Screenshot grounding data:
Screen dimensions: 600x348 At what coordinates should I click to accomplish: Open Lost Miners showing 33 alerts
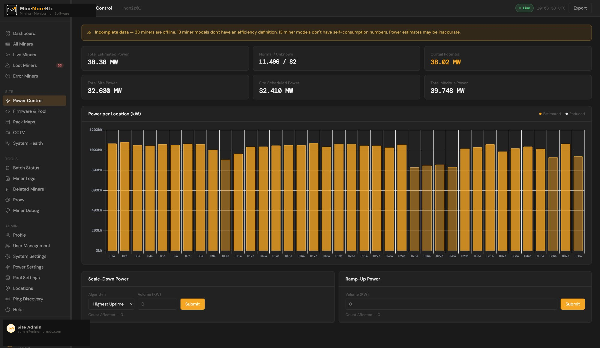(25, 65)
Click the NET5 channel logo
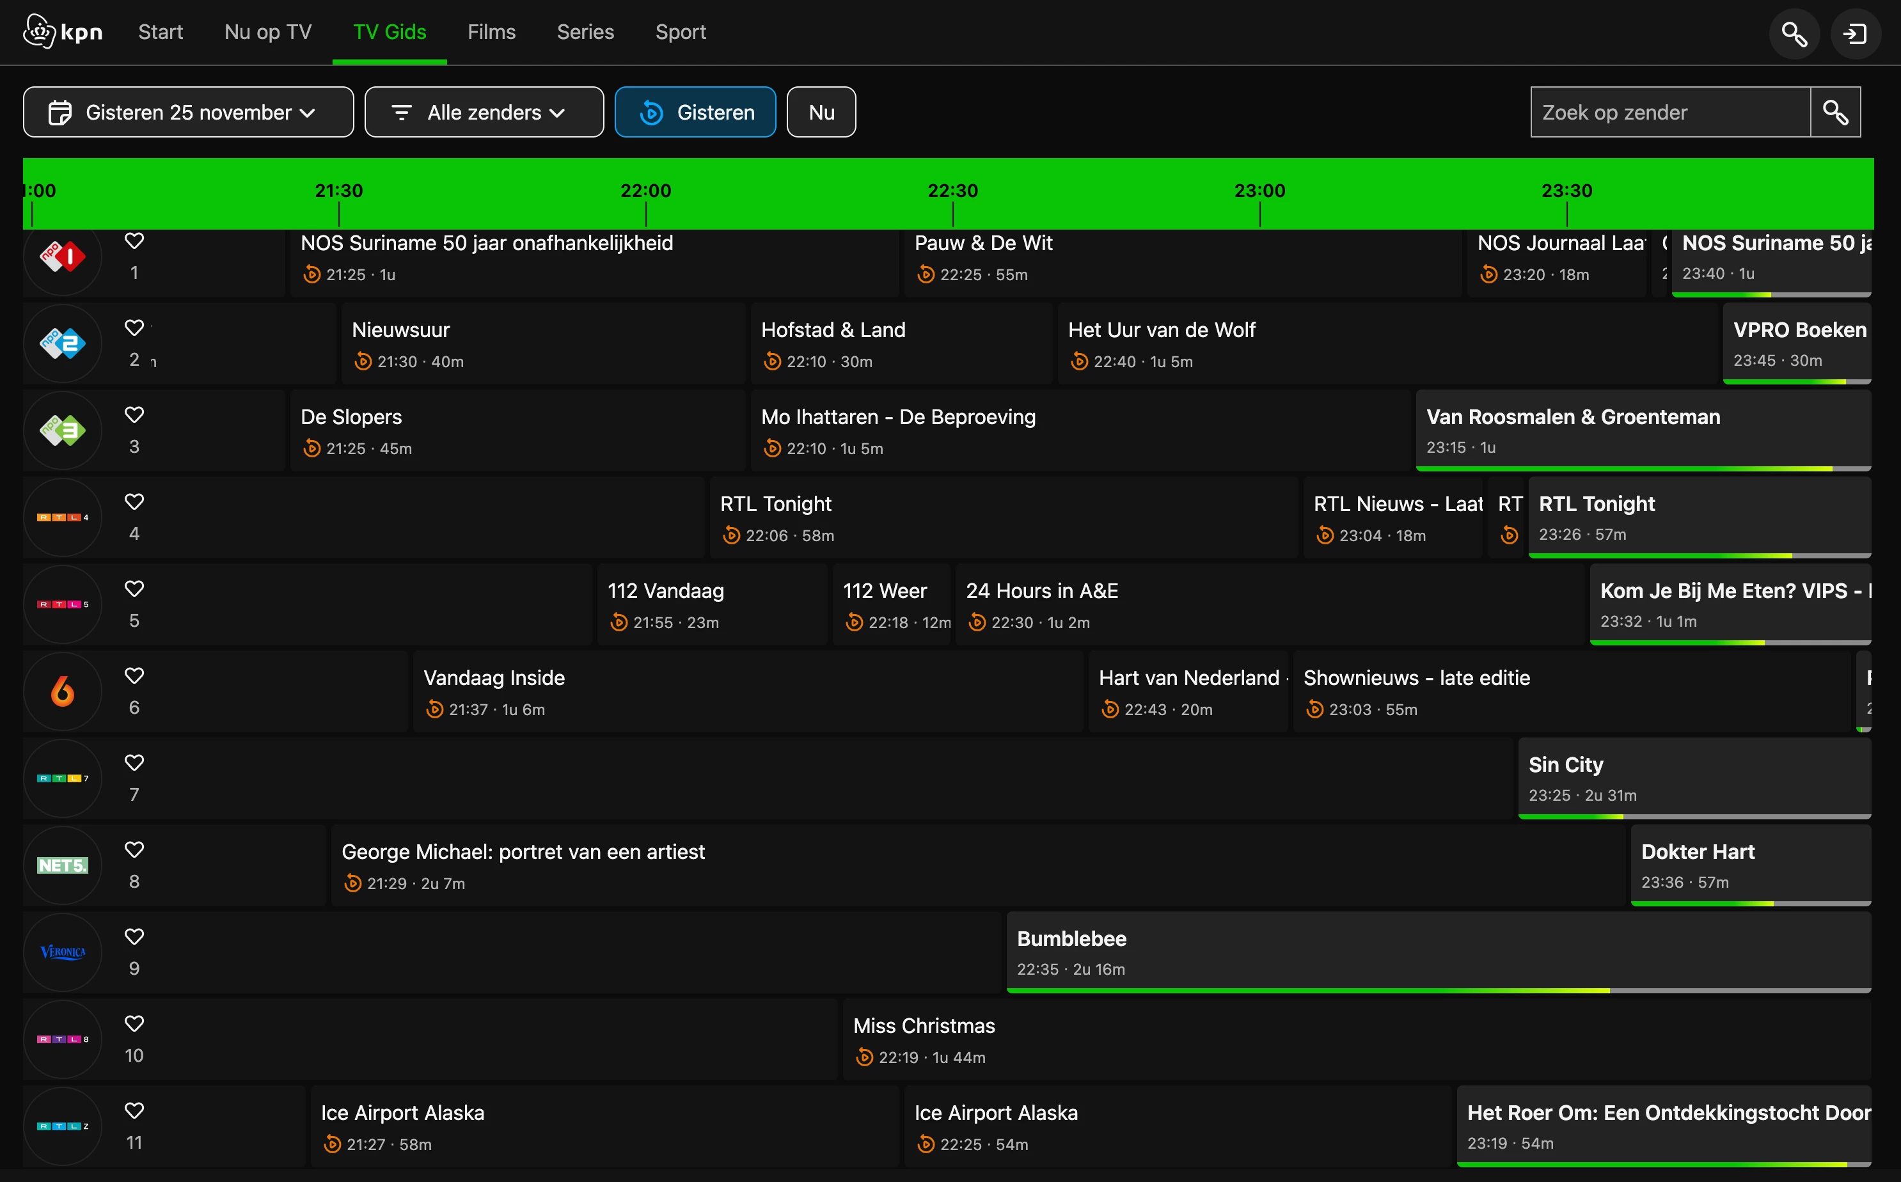Viewport: 1901px width, 1182px height. click(63, 865)
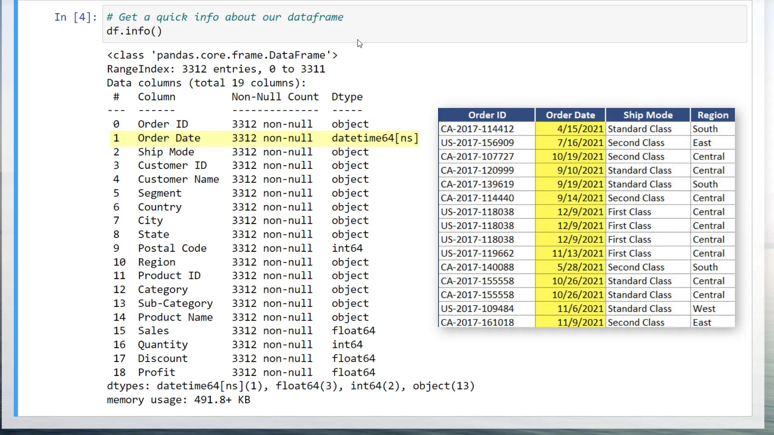Select the CA-2017-161018 order in last row

click(477, 322)
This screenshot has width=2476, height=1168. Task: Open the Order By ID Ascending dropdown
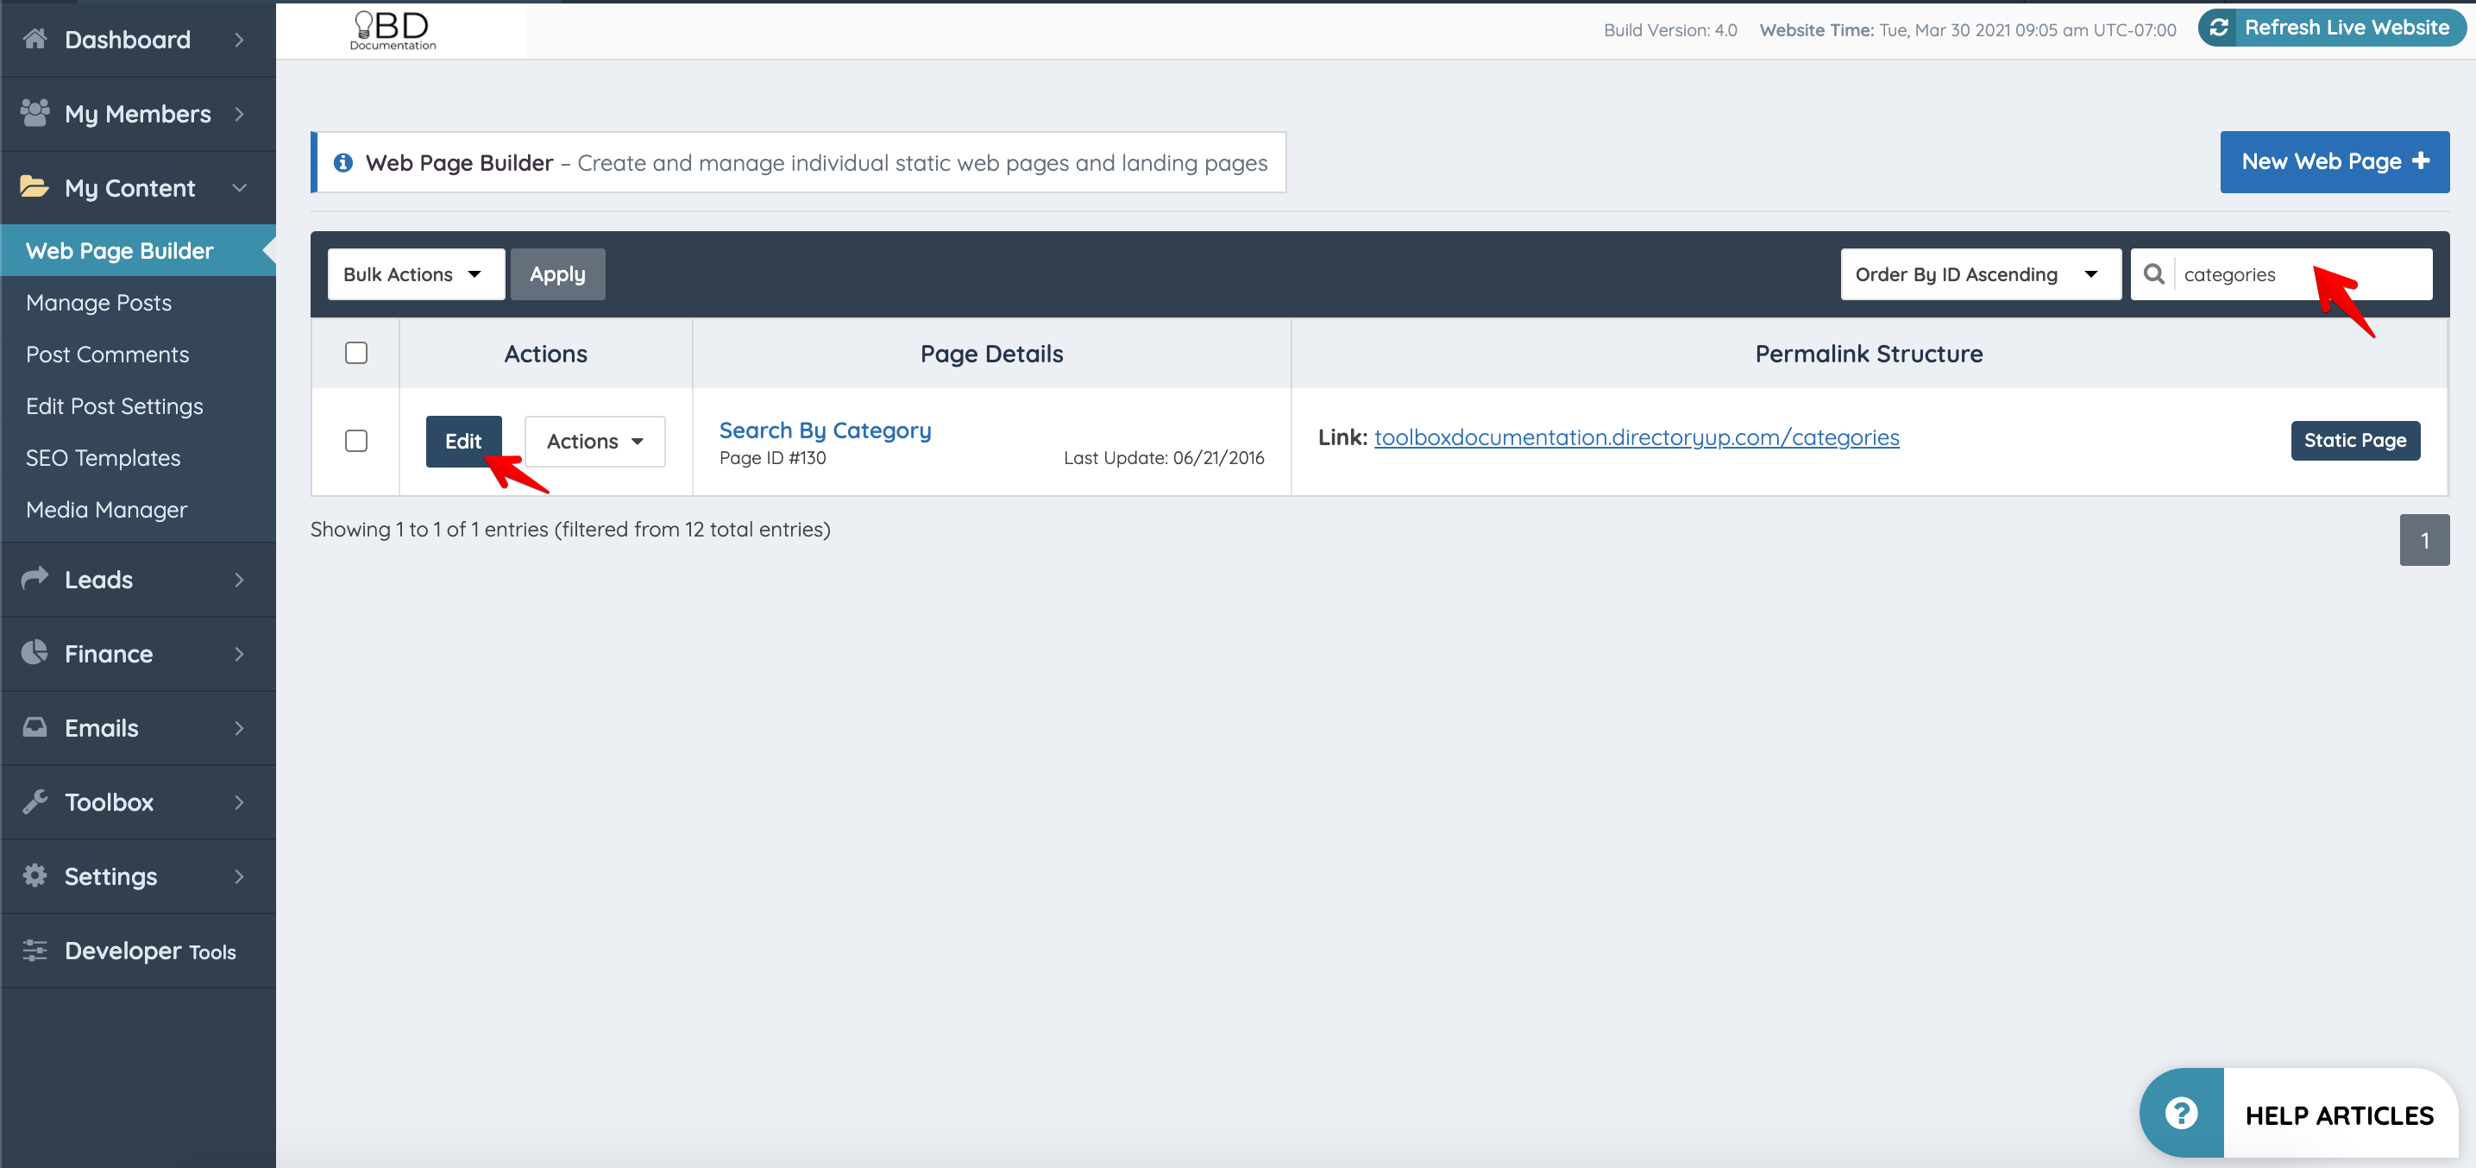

WORK REQUEST:
Transcribe each line above exactly, pictures excluded.

WRITTEN ANSWER:
Screen dimensions: 600x348 At what coordinates should I click to accomplish: Open Lost Miners showing 33 alerts
(25, 65)
Click the NET5 channel logo
Viewport: 1901px width, 1182px height. click(63, 865)
Select the CA-2017-161018 order in last row

click(477, 322)
This screenshot has width=2476, height=1168. Task: Open the Order By ID Ascending dropdown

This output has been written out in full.